» Quoted text
* BEGIN *

[Python-ideas] Globally configurable random number generation

Paul Moore p.f.moore at gmail.com
Mon Sep 14 17:57:01 CEST 2015


On 14 September 2015 at 14:32, Nick Coghlan <ncoghlan at gmail.com> wrote:
> I'll write it up as a full PEP later, but I think it's just as useful
> in this form for now.

Please provide costs and benefits. At the moment, the proposal takes
an implied stance that fixing security issues warrants disruption to
users (and in particular to users with *no* security requirements). I
appreciate that there's the usual 2-release long deprecation process,
and that the only visible disruption is to the state/seed APIs. But
I'd like to see that expanded on a little more, precisely to convince
those people who *aren't* automatically convinced by "there's a
security issue" arguments, that the trade-offs have been properly
analyzed.

For example, in terms of costs:

1. The module API is more complex and harder to teach.
2. The new API deliberately introduces a global state setting API.

* END *

» Problem 1
Shorten the paragraph of the message that begins "Please provide costs and benefits" to two or three sentences, keeping its main points.
» Problem 2
Quote the message from "Paul Moore p.f.moore" to "form for now.".

» Provided material
* BEGIN *

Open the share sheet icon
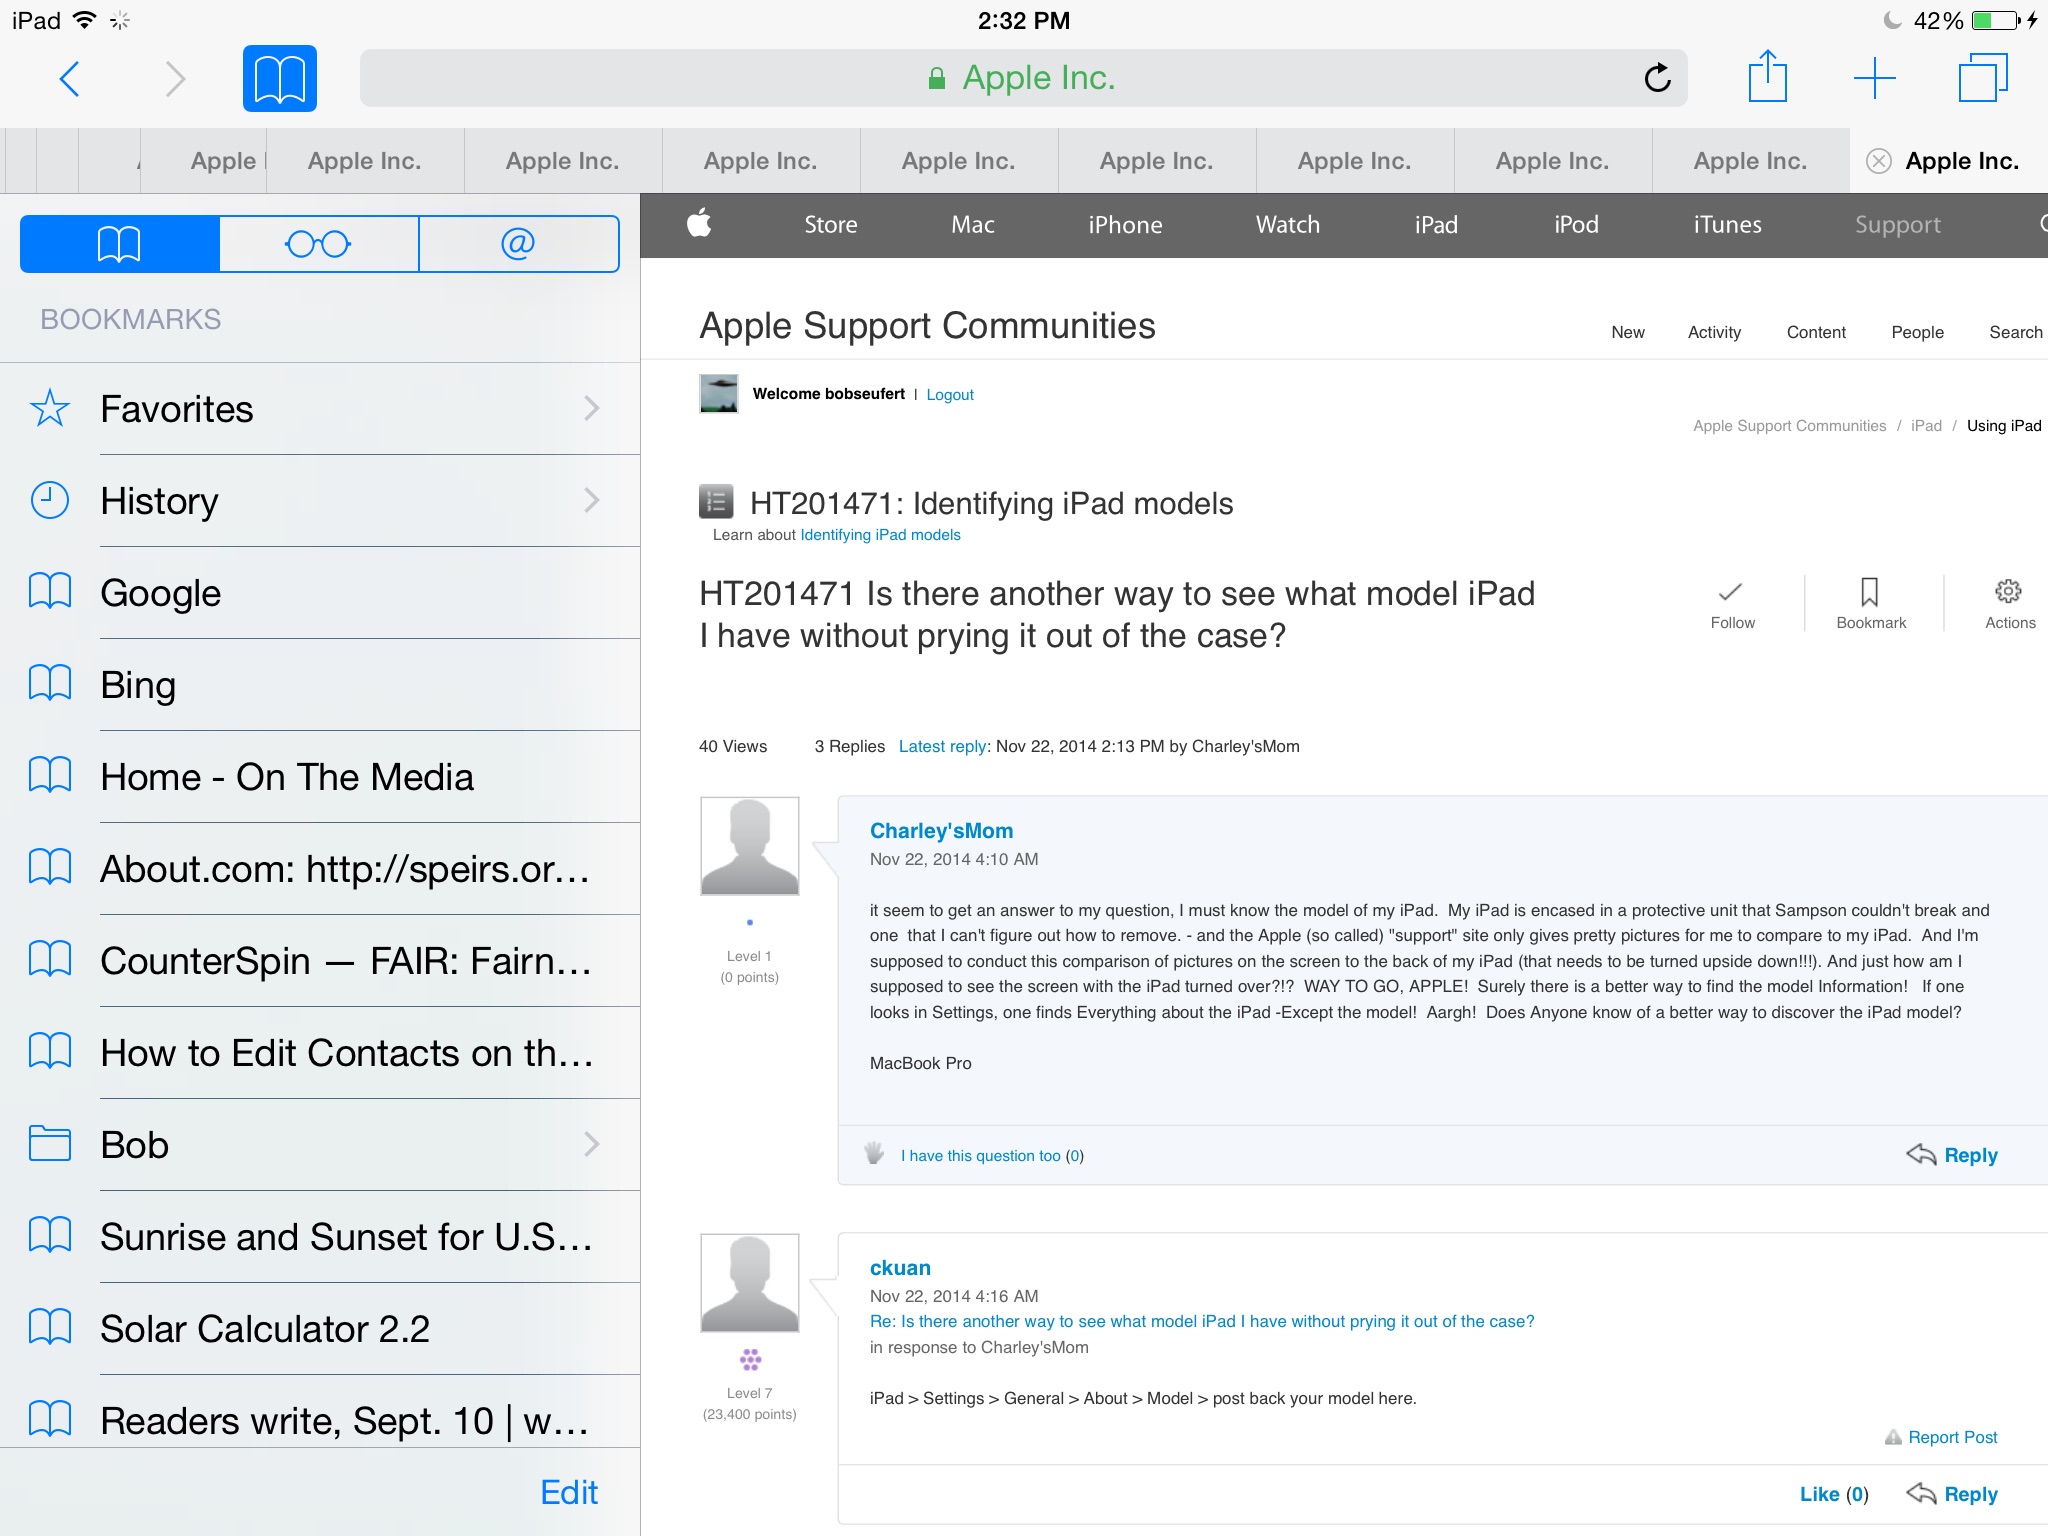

* END *

» Reply 1
The writer asks for the costs and benefits of the proposal to be set out, since it implies that fixing security issues justifies disrupting users, including those with no security needs. The writer acknowledges the usual two-release deprecation period and that only the state/seed APIs are visibly affected. Still, the writer wants this explained further, so that people not automatically persuaded by security arguments can see the trade-offs were properly analyzed.

» Reply 2
Paul Moore p.f.moore at gmail.com
Mon Sep 14 17:57:01 CEST 2015


On 14 September 2015 at 14:32, Nick Coghlan <ncoghlan at gmail.com> wrote:
> I'll write it up as a full PEP later, but I think it's just as useful
> in this form for now.